Сразу после этого нам дали пятиминутный перерыв на естественные надобности.

— Сам говорил, что есть время обсудить ответ, — буркнула Келли.

— Да ладно, — махнул рукой Минка. — Он же «дисанутый», это был прямо его вопрос.

— А вы что, в Дис вообще не играете? — удивился я.

— Шестой уровень, — ответил парень. — Отсиживал обязательное время.

— Десятый, лучница, — сказала Келли чуть виновато. — Не в восторге от Диса, но подружилась там с ребятами, они помогли с прокачкой.

— В инстансах бывала? — спросил я.

— Случалось.

— Тогда ты знаешь, как важно действовать слаженно.

— Я тоже был, — кивнул Минка.

— Вот об этом я и хотел сказать. Да, мы не в Дисе, но он отражение реальной жизни. Только, став командой, мы можем надеяться на нормальный результат.

— Да тебе-то чего париться? У тебя успехи в игре такие, что смотри, как бы гражданская комиссия не постелила перед тобой красную ковровую дорожку! — возмутился парень. — Это нам с Келли нужно выгрызать свое будущее зубами.

— Ты ошибаешься, но переубеждать не буду. Главное — тимплей. Давайте договоримся, как будем действовать. Если на сто процентов уверены — жмите. Если точного ответа ни у кого нет, это сразу станет понятно, тогда обсуждаем версии. Это же просто, согласны?

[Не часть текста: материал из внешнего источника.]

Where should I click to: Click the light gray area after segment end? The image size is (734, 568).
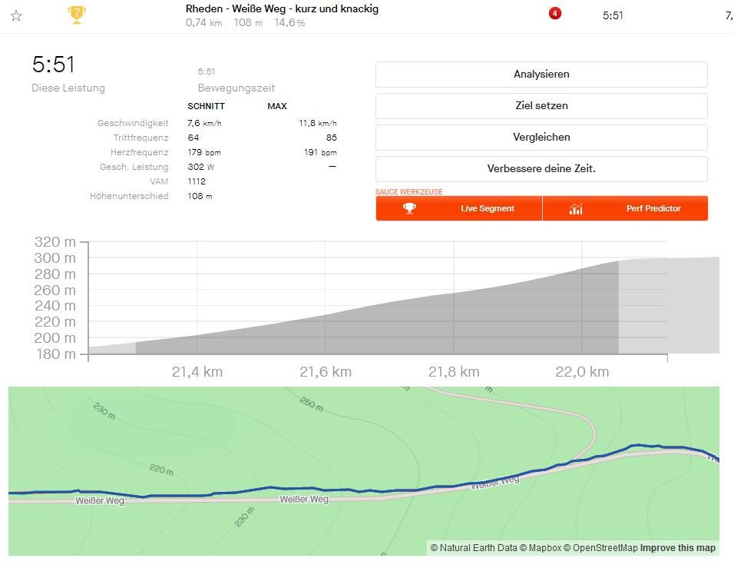[x=668, y=307]
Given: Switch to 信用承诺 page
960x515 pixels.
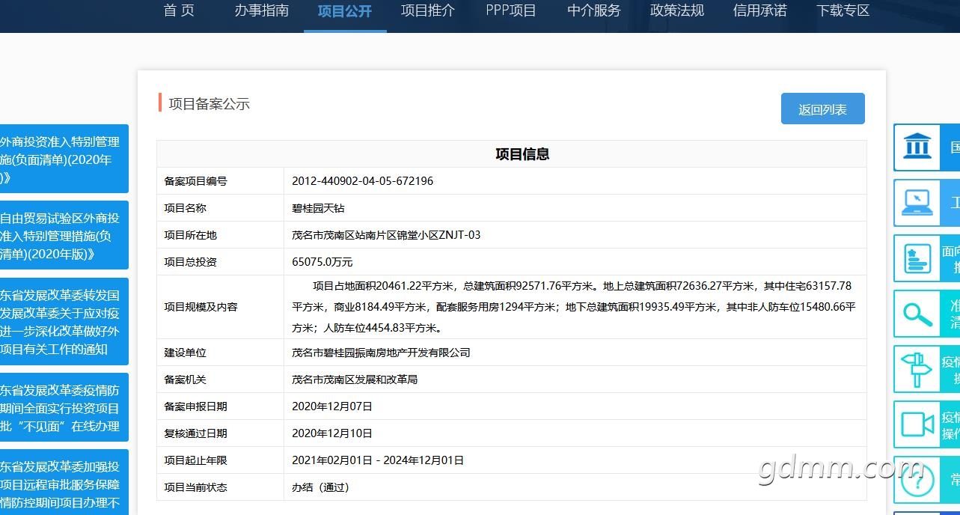Looking at the screenshot, I should coord(760,10).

Все лучше, чем тыкать наугад и ломать друг другу пальцы.

Переглянувшись, они пожали плечами, а на дальнейшие убеждения времени уже не осталось.

Поначалу действовали, как договорились, даже несколько правильных ответов дали, но надолго нас не хватило. Я выдал несколько неверных версий подряд, и ребята, несмотря на то, что верных ответов тоже не знали, просто взбеленились. В итоге к концу скоростной викторины наша тройка прочно обосновалась на дне турнирной таблицы. Чем выше итоговая позиция — тем больше баллов получают участники, вроде бы сама логика требует скооперироваться! Но эти чертовы Минка с Келли были упрямы и не подпускали меня к ответам. Девушка заслонила телом голоэкран, оставив пространство только для Минки.

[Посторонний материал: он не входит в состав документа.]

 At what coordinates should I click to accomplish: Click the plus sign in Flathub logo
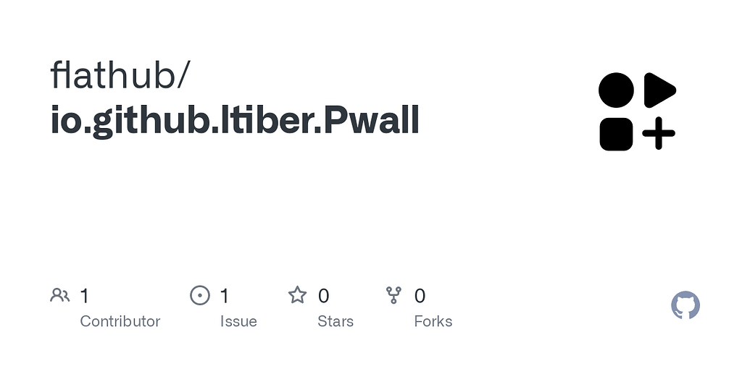tap(659, 134)
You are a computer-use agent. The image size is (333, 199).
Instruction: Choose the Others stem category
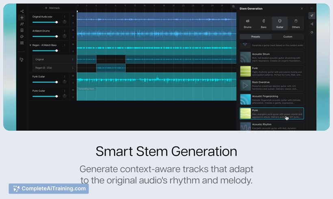(x=296, y=23)
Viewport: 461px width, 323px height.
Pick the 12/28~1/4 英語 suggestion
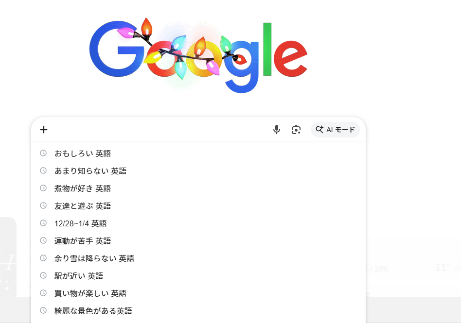pyautogui.click(x=198, y=223)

В общем, я так изумился, что плюнул. Не бороться же с девушкой?

В следующих состязаниях, когда без меня было не обойтись — как, например, в скоростной сортировке цветных геометрических фигур или складывании голографического трехмерного паззла, — я помогал. Где мое участие было некритичным, бездействовал, решив, что это на пользу команде. Хотелось, чтобы тест группы побыстрее закончился, тогда я думать забуду о Минке и Келли, но финальным заданием была сложная трехсторонняя игра с нулевой суммой. Естественно, парочка первым делом выпилила из партии меня, объединившись, и только потом схватилась между собой.

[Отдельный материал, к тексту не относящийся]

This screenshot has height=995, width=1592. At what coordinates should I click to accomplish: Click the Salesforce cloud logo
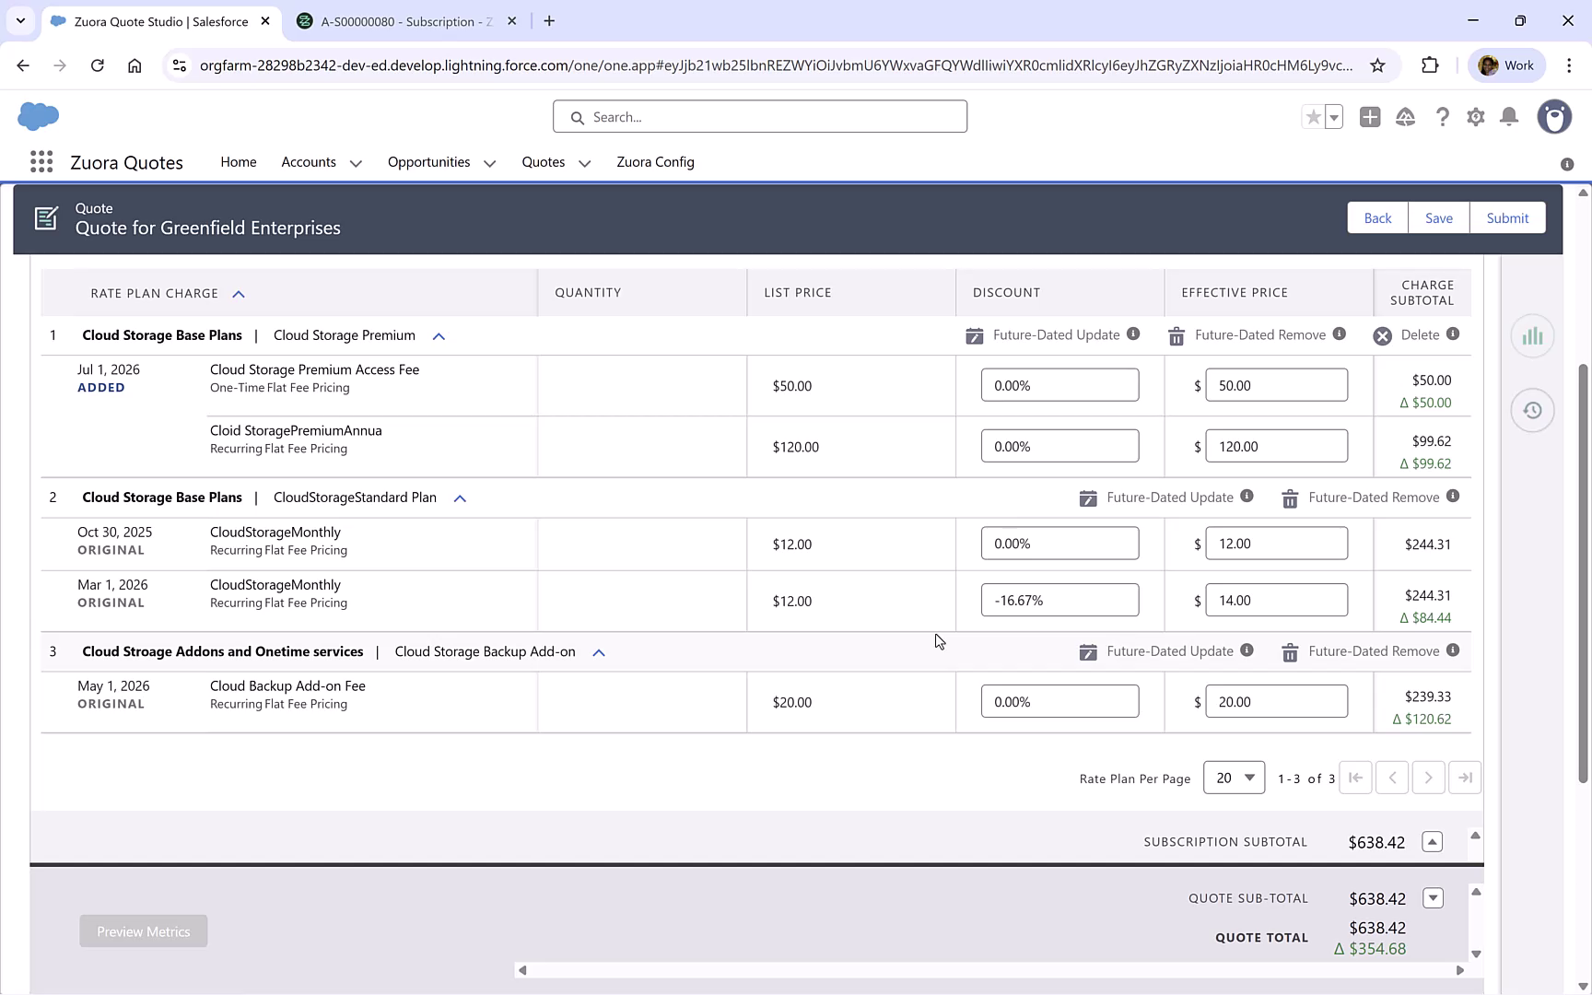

Групповые тесты наша тройка закончила на предпоследнем месте, а штрафы за вылет в последней игре перекрыли мою долю очков, так что я даже ушел в небольшой минус. Зато удивил Уэсли — он захватил лидерство и уверенно довел свою команду до тройки призеров.

Когда мы перешли к заключительным тестам дня — психологическим, на моем счету было всего семьсот тридцать пять очков.

Общение со служащим Центра оценки происходило в маленькой комнатке, где умещался лишь небольшой стол и пара стульев. Проверяющий располагался в удобном кресле с мягкой обшивкой и кожаными подлокотниками, мне же достался твердый стул с невысокой спинкой, сидеть на котором было сущим мучением.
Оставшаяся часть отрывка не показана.